Data in this exercise:

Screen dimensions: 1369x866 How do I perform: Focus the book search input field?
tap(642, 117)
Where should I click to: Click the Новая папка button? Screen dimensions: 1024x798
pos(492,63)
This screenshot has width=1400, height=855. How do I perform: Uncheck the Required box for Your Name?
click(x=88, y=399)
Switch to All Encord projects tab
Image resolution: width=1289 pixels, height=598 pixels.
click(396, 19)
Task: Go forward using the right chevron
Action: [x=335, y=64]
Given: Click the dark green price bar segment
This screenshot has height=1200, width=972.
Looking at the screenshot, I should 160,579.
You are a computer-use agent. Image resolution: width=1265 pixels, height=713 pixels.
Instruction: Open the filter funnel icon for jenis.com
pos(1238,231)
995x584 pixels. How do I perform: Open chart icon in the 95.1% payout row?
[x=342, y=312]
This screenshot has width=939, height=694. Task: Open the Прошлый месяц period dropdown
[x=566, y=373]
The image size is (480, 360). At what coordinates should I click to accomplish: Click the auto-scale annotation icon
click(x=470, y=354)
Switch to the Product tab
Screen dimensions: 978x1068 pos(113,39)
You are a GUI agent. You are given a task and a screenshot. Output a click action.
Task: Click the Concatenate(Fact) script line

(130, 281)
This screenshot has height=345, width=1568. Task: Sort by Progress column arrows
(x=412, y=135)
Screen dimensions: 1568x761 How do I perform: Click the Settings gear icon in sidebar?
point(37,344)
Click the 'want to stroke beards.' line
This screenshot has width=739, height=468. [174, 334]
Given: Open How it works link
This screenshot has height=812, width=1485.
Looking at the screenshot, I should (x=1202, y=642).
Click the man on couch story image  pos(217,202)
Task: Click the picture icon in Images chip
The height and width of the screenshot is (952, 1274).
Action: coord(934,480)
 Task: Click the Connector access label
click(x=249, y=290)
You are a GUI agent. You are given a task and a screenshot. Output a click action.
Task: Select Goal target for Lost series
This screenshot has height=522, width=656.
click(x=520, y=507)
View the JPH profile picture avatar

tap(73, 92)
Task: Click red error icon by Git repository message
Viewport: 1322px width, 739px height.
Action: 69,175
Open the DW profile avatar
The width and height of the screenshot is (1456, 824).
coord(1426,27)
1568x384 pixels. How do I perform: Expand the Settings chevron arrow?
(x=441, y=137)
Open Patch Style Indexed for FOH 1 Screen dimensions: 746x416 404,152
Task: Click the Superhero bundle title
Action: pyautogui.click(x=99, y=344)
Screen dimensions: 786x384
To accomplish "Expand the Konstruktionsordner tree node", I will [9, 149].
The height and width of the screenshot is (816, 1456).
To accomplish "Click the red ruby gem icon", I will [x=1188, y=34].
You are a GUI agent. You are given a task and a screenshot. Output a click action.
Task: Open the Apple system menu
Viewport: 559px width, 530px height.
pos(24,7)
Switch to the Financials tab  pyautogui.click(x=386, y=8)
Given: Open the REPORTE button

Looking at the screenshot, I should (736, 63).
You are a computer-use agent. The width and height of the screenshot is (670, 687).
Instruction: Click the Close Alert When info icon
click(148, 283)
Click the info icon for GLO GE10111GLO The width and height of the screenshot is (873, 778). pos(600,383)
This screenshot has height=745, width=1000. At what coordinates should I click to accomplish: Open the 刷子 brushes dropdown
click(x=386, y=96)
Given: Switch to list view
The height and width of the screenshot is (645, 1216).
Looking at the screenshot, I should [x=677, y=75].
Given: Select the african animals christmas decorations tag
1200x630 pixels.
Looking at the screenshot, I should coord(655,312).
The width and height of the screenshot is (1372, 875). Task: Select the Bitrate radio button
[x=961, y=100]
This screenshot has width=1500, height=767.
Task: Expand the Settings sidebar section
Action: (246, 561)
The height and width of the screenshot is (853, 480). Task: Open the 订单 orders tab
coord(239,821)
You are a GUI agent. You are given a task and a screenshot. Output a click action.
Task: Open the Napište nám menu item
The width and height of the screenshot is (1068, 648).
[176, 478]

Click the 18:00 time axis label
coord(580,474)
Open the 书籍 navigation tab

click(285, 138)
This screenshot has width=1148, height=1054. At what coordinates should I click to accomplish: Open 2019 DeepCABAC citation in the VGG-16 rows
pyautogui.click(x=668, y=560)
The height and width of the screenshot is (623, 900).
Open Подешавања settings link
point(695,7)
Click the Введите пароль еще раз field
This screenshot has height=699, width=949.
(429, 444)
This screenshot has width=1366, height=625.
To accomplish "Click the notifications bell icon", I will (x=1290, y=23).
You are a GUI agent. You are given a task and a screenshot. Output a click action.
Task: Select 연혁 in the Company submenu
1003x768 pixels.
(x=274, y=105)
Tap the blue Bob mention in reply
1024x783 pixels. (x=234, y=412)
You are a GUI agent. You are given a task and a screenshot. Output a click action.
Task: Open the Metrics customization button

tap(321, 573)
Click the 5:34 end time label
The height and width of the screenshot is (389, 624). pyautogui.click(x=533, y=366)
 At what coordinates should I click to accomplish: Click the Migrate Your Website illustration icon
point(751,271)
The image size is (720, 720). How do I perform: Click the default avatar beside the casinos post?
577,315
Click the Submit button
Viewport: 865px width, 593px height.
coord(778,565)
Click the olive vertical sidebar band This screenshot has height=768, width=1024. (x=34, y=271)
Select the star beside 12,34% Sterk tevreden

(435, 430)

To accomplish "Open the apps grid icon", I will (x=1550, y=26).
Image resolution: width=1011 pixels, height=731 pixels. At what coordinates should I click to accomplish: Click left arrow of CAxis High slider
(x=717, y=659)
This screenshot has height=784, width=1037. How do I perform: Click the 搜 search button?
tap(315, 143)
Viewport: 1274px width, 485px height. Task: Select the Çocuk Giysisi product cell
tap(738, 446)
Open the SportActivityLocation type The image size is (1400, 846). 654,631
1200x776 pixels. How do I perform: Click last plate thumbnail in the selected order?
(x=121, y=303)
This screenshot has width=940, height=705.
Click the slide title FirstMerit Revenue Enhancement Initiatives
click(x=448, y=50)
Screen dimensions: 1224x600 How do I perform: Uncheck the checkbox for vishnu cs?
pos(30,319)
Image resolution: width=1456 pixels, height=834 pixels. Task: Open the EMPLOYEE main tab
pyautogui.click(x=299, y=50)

Work task:
The whole listing above should be copied out exactly.

Written response:
Screen dimensions: 1369x866 How do I perform: Focus the book search input field?
tap(642, 117)
Where should I click to: Click the Новая папка button? Screen dimensions: 1024x798
pos(492,63)
This screenshot has width=1400, height=855. How do I perform: Uncheck the Required box for Your Name?
click(x=88, y=399)
Switch to All Encord projects tab
Image resolution: width=1289 pixels, height=598 pixels.
click(396, 19)
Task: Go forward using the right chevron
Action: [x=335, y=64]
Given: Click the dark green price bar segment
This screenshot has height=1200, width=972.
Looking at the screenshot, I should 160,579.
You are a computer-use agent. Image resolution: width=1265 pixels, height=713 pixels.
Instruction: Open the filter funnel icon for jenis.com
pos(1238,231)
995x584 pixels. How do I perform: Open chart icon in the 95.1% payout row?
[x=342, y=312]
This screenshot has width=939, height=694. Task: Open the Прошлый месяц period dropdown
[x=566, y=373]
The image size is (480, 360). At what coordinates should I click to accomplish: Click the auto-scale annotation icon
click(x=470, y=354)
Switch to the Product tab
Screen dimensions: 978x1068 pos(113,39)
You are a GUI agent. You are given a task and a screenshot. Output a click action.
Task: Click the Concatenate(Fact) script line

(130, 281)
This screenshot has height=345, width=1568. Task: Sort by Progress column arrows
(x=412, y=135)
Screen dimensions: 1568x761 How do I perform: Click the Settings gear icon in sidebar?
point(37,344)
Click the 'want to stroke beards.' line
This screenshot has width=739, height=468. [174, 334]
Given: Open How it works link
This screenshot has height=812, width=1485.
Looking at the screenshot, I should (x=1202, y=642).
Click the man on couch story image  pos(217,202)
Task: Click the picture icon in Images chip
The height and width of the screenshot is (952, 1274).
Action: coord(934,480)
 Task: Click the Connector access label
click(x=249, y=290)
You are a GUI agent. You are given a task and a screenshot. Output a click action.
Task: Select Goal target for Lost series
This screenshot has height=522, width=656.
click(x=520, y=507)
View the JPH profile picture avatar

tap(73, 92)
Task: Click red error icon by Git repository message
Viewport: 1322px width, 739px height.
Action: 69,175
Open the DW profile avatar
The width and height of the screenshot is (1456, 824).
coord(1426,27)
1568x384 pixels. How do I perform: Expand the Settings chevron arrow?
(x=441, y=137)
Open Patch Style Indexed for FOH 1 Screen dimensions: 746x416 404,152
Task: Click the Superhero bundle title
Action: pyautogui.click(x=99, y=344)
Screen dimensions: 786x384
To accomplish "Expand the Konstruktionsordner tree node", I will [9, 149].
The height and width of the screenshot is (816, 1456).
To accomplish "Click the red ruby gem icon", I will [x=1188, y=34].
You are a GUI agent. You are given a task and a screenshot. Output a click action.
Task: Open the Apple system menu
Viewport: 559px width, 530px height.
pos(24,7)
Switch to the Financials tab  pyautogui.click(x=386, y=8)
Given: Open the REPORTE button

Looking at the screenshot, I should (736, 63).
You are a computer-use agent. The width and height of the screenshot is (670, 687).
Instruction: Click the Close Alert When info icon
click(148, 283)
Click the info icon for GLO GE10111GLO The width and height of the screenshot is (873, 778). pos(600,383)
This screenshot has height=745, width=1000. At what coordinates should I click to accomplish: Open the 刷子 brushes dropdown
click(x=386, y=96)
Given: Switch to list view
The height and width of the screenshot is (645, 1216).
Looking at the screenshot, I should [x=677, y=75].
Given: Select the african animals christmas decorations tag
1200x630 pixels.
Looking at the screenshot, I should coord(655,312).
The width and height of the screenshot is (1372, 875). Task: Select the Bitrate radio button
[x=961, y=100]
This screenshot has width=1500, height=767.
Task: Expand the Settings sidebar section
Action: (246, 561)
The height and width of the screenshot is (853, 480). Task: Open the 订单 orders tab
coord(239,821)
You are a GUI agent. You are given a task and a screenshot. Output a click action.
Task: Open the Napište nám menu item
The width and height of the screenshot is (1068, 648).
[176, 478]

Click the 18:00 time axis label
coord(580,474)
Open the 书籍 navigation tab

click(285, 138)
This screenshot has width=1148, height=1054. At what coordinates should I click to accomplish: Open 2019 DeepCABAC citation in the VGG-16 rows
pyautogui.click(x=668, y=560)
The height and width of the screenshot is (623, 900).
Open Подешавања settings link
point(695,7)
Click the Введите пароль еще раз field
This screenshot has height=699, width=949.
(429, 444)
This screenshot has width=1366, height=625.
To accomplish "Click the notifications bell icon", I will (x=1290, y=23).
You are a GUI agent. You are given a task and a screenshot. Output a click action.
Task: Select 연혁 in the Company submenu
1003x768 pixels.
(x=274, y=105)
Tap the blue Bob mention in reply
1024x783 pixels. (x=234, y=412)
You are a GUI agent. You are given a task and a screenshot. Output a click action.
Task: Open the Metrics customization button

tap(321, 573)
Click the 5:34 end time label
The height and width of the screenshot is (389, 624). pyautogui.click(x=533, y=366)
 At what coordinates should I click to accomplish: Click the Migrate Your Website illustration icon
point(751,271)
The image size is (720, 720). How do I perform: Click the default avatar beside the casinos post?
577,315
Click the Submit button
Viewport: 865px width, 593px height.
coord(778,565)
Click the olive vertical sidebar band This screenshot has height=768, width=1024. (x=34, y=271)
Select the star beside 12,34% Sterk tevreden

(435, 430)

To accomplish "Open the apps grid icon", I will (x=1550, y=26).
Image resolution: width=1011 pixels, height=731 pixels. At what coordinates should I click to accomplish: Click left arrow of CAxis High slider
(x=717, y=659)
This screenshot has height=784, width=1037. How do I perform: Click the 搜 search button?
tap(315, 143)
Viewport: 1274px width, 485px height. Task: Select the Çocuk Giysisi product cell
tap(738, 446)
Open the SportActivityLocation type The image size is (1400, 846). 654,631
1200x776 pixels. How do I perform: Click last plate thumbnail in the selected order?
(x=121, y=303)
This screenshot has width=940, height=705.
Click the slide title FirstMerit Revenue Enhancement Initiatives
click(x=448, y=50)
Screen dimensions: 1224x600 How do I perform: Uncheck the checkbox for vishnu cs?
pos(30,319)
Image resolution: width=1456 pixels, height=834 pixels. Task: Open the EMPLOYEE main tab
pyautogui.click(x=299, y=50)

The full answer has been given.